Florian Krammer, PhD: Hi, Eric. Thanks for having me.
Where We’re Headed With Delta
Topol: We have many things to discuss today, but obviously what’s on the mind of many is the Delta variant. Can you give us a sense of what this has meant as compared to the prior variants and the original strain? How did we get here and where are we headed in the pandemic because of Delta?
Krammer: That’s a very interesting question. Delta seems to be different compared to other variants. Most of the variants that we started to see since late 2020 had an advantage in terms of spread, so they were probably more infectious — specifically, the Alpha variant that was clearly visible, but also the other variants that were picked up during surveillance because they expanded. The Delta variant is very good at that. The Alpha variant already had high infectivity, but Delta is much more infectious than Alpha. That’s one of the issues that we’re facing.
If you look at immune escape, which was always a question with these variants, Delta doesn’t stand out that much. It’s not comparable to something like the B.1.351 variant, which really had a huge increase in neutralizing antibody titers. Delta has an impact on that, but it’s not as big. So just from looking at neutralizing activity, you wouldn’t think that the virus causes issues in vaccinated individuals. But it seems that it’s more infectious and it replicates better in the upper respiratory tract. That causes an issue specifically with unvaccinated people.

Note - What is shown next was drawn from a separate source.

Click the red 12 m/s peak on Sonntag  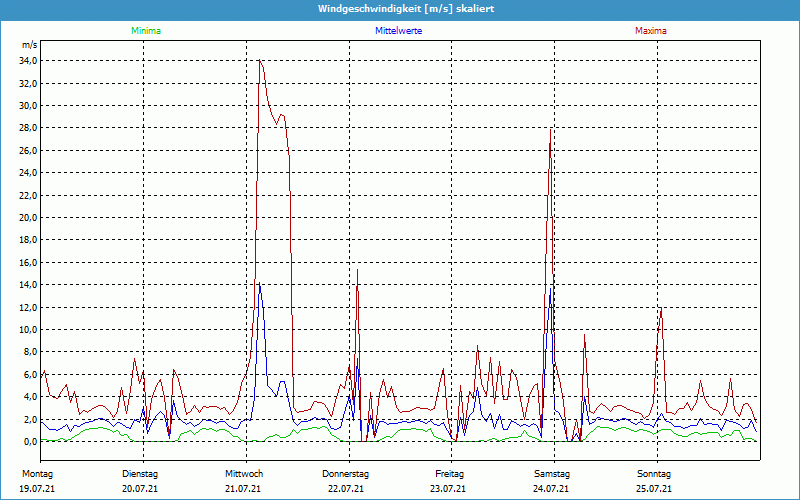coord(660,308)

We also see more breakthrough infections and even transmission in vaccinated individuals. That’s a problem. But it’s hard to see where we’re heading with that specifically because it’s so variable. If you look at different countries and regions worldwide and what it looks like right now in the United States, we might be at the peak of the Delta wave and cases might come down. In the UK, cases started to come down and then went back up. But in other countries, the Delta wave wasn’t actually that big and it was very short. I’m hoping that the case numbers will go down — and we are seeing the first signs of that — and hopefully they will stay down. But it’s really hard to predict what will happen after that.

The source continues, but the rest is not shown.